Microsoft’s Windows Phone operating system is continuing its slump with its share in the European smartphone market falling below five per cent in the first quarter of 2016.
Box counters at analyst group Kantar Worldpanel ComTech suggested that Microsoft’s share of the European mobile market fell by five percentage points during the first quarter, leaving Windows Phone with just a 4.9 per cent share.
The fall comes after Microsoft slashed the sprawling range of devices it offered in a bid to cut costs, with defectors from Windows Phone largely shifting to Android – almost seven per cent of new Android customers in Europe were switchers from Microsoft’s mobile operating system.
Dominic Sunnebo, business unit director for Kantar Worldpanel ComTech Europe, said: “For those switching from Windows, Android has offered a better user experience, with a variety of brands and models across a multitude of price points.
“In Italy and France, the strongest Windows Phone markets for a time, nearly 10 per cent of Windows mobile users moved to Android in the three months ending March 2016.”
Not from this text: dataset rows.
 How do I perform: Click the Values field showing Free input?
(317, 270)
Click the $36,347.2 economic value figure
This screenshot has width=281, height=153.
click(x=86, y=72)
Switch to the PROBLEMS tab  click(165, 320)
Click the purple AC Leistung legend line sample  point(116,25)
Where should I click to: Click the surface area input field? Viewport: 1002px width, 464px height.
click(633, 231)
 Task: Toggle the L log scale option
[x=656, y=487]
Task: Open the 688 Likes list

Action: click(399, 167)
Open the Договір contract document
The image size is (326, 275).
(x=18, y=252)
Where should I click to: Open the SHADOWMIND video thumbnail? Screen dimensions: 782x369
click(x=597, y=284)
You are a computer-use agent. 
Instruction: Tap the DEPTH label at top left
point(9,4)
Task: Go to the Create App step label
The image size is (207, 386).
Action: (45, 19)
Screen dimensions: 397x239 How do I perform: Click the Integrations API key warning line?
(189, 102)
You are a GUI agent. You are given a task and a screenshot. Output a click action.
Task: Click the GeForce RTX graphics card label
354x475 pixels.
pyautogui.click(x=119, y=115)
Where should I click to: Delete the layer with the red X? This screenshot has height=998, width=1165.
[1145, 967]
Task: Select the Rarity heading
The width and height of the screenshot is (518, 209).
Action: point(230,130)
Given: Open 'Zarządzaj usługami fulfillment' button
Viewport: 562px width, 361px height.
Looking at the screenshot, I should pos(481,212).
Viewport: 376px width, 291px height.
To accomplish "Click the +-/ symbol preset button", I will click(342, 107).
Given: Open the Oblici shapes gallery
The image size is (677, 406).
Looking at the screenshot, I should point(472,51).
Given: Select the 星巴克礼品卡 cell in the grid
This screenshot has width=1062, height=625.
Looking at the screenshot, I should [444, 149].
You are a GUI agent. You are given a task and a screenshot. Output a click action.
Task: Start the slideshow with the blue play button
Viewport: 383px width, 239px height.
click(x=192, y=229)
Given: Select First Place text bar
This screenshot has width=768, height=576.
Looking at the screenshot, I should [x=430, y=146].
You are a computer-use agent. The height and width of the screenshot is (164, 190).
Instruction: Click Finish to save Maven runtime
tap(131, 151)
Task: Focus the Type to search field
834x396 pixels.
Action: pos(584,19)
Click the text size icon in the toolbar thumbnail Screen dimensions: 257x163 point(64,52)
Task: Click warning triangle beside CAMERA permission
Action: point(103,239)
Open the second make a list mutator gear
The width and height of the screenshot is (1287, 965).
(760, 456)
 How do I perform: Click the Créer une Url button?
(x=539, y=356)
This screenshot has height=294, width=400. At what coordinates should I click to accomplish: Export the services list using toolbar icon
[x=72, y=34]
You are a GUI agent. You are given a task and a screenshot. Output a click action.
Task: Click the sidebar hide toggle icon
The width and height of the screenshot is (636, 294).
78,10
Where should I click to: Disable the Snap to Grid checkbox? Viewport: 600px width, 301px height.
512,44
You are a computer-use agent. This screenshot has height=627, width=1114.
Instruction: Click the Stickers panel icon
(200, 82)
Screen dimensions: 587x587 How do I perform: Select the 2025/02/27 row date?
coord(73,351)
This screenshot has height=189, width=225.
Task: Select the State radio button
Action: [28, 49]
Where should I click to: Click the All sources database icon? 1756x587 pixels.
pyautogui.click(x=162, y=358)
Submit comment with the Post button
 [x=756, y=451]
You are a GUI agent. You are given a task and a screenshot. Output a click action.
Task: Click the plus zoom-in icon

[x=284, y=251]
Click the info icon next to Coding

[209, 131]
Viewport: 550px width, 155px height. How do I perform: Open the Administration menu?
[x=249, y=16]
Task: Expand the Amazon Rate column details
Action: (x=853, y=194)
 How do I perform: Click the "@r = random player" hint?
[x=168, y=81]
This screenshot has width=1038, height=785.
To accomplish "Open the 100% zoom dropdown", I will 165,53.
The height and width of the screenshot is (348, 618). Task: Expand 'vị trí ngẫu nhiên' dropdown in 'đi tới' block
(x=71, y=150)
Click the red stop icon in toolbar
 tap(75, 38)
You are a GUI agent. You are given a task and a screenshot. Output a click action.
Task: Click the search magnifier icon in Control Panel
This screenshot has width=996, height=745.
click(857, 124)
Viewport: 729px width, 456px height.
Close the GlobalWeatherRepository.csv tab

Microsoft’s struggle is likely to continue. IDC predicted that its share of the global market will dive 1.6 per cent in 2016 and a further 0.9 per cent by 2020. If it’s still making smartphones by then.
It’s no surprise that Android had a pretty good quarter having bagged a chunk of unhappy Windows Phone users.
Android claimed its biggest share of the market in Europe for two years, seeing a 7.1 per cent increase to 75.6 per cent. Kantar credited this growth to “different brands and ecosystems”, noting that the likes of Asus and Huawei are starting to make big gains in the Android market.
The Galaxy S7 hasn’t yet made much of an impact in Europe, though, despite quickly becoming the fifth best-selling device in the US in the first quarter with 4.2 per cent of sales.
Apple’s iOS operating system, unsurprisingly given Android’s sizeable climb during the quarter, saw its share of the European market pinched from 20.2 per cent to 18.9 per cent in the three months to the end of March, according to Kantar.
However, the research company noted that “Android share could be negatively affected by high demand for the Apple iPhone SE”.
BlackBerry didn’t get a mention in Kantar’s latest report, presumably because BlackBerry 10 device sales now barely register.